>> BEGIN MATERIAL
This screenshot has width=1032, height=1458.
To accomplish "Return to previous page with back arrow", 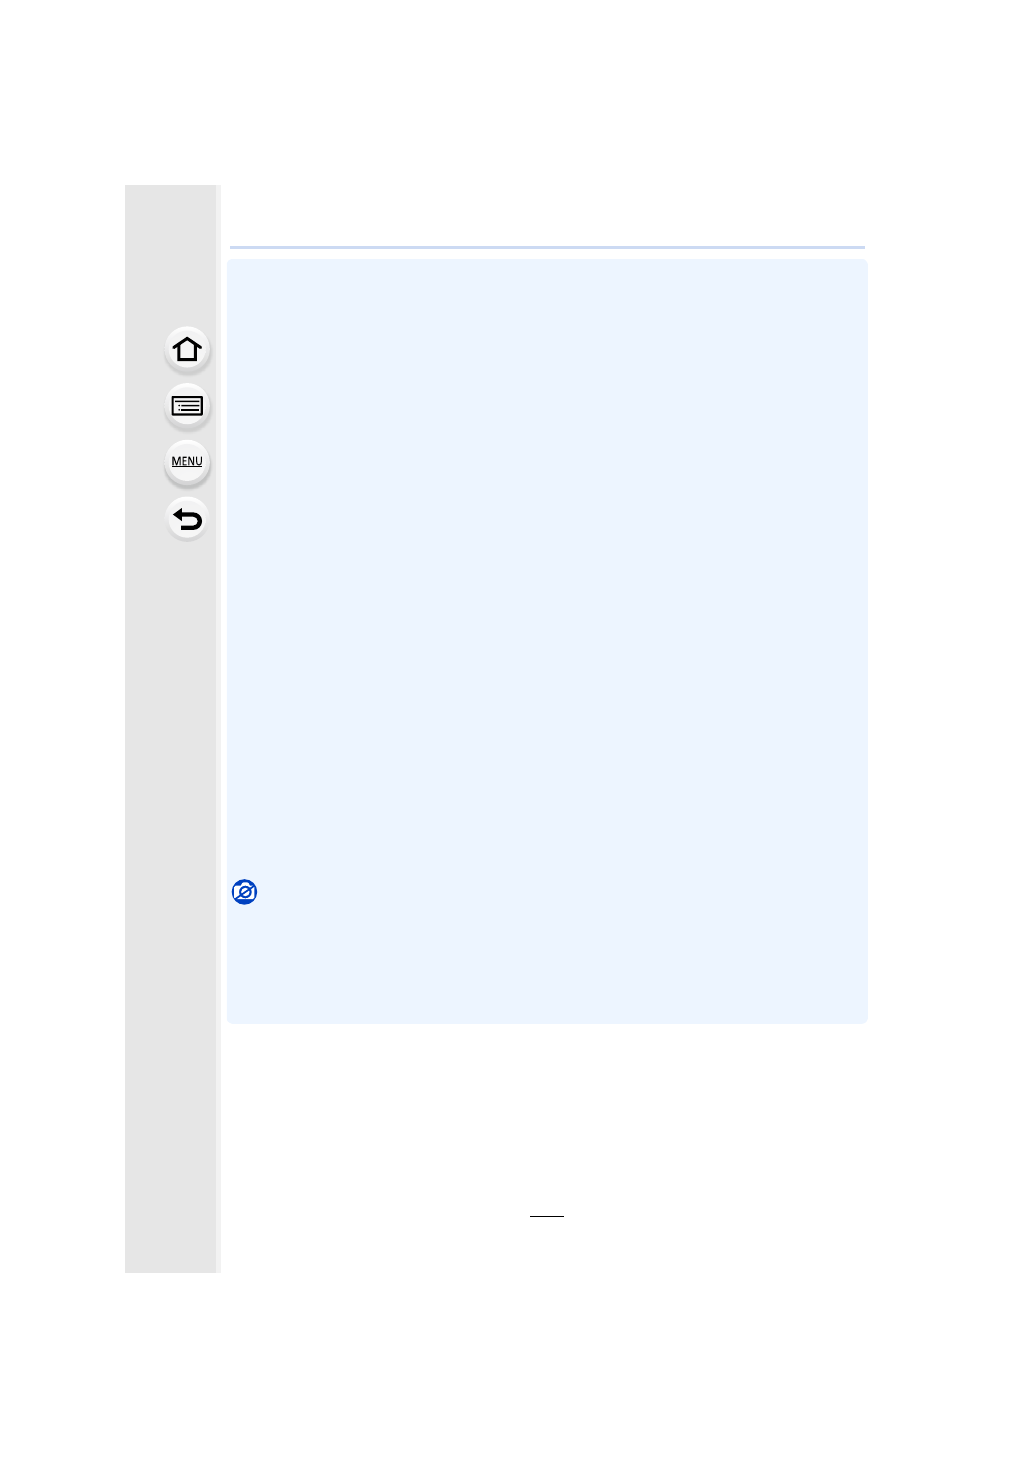I will coord(187,519).
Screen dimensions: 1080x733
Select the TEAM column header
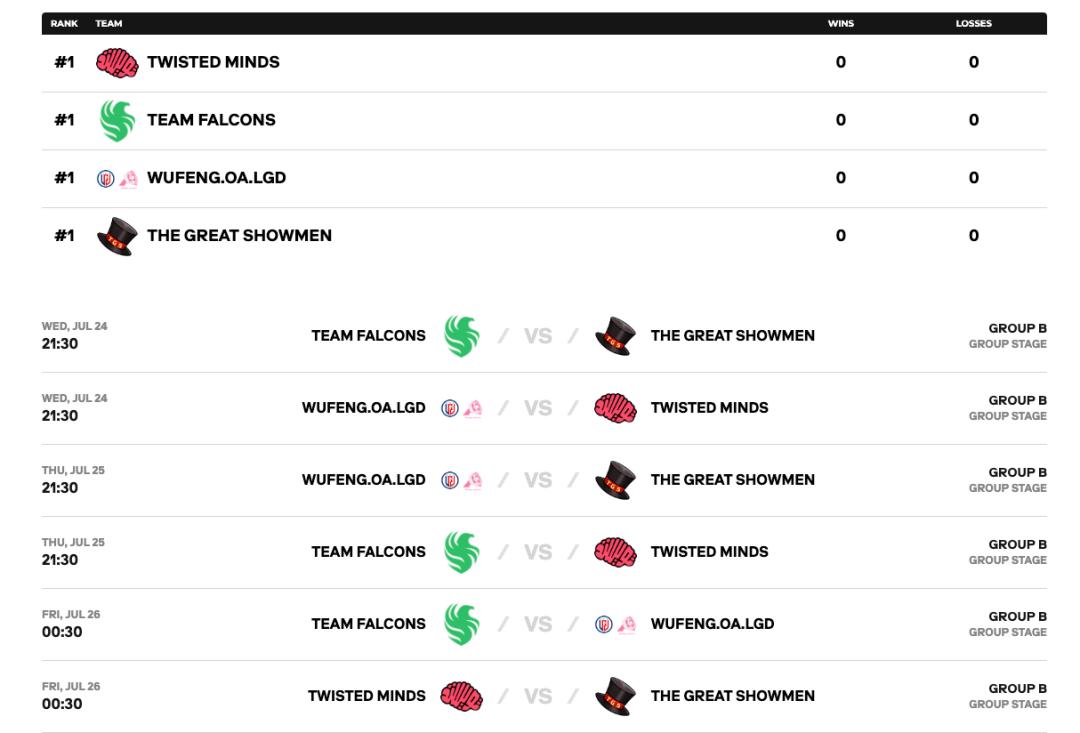109,23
>> END MATERIAL
» WHAT YOU SHOULD DO:
Which lines of the records above contain the string "screenshot"? List each one, treating uppercase and lowercase as different.

» TASK RESULT:
This screenshot has width=1032, height=1458.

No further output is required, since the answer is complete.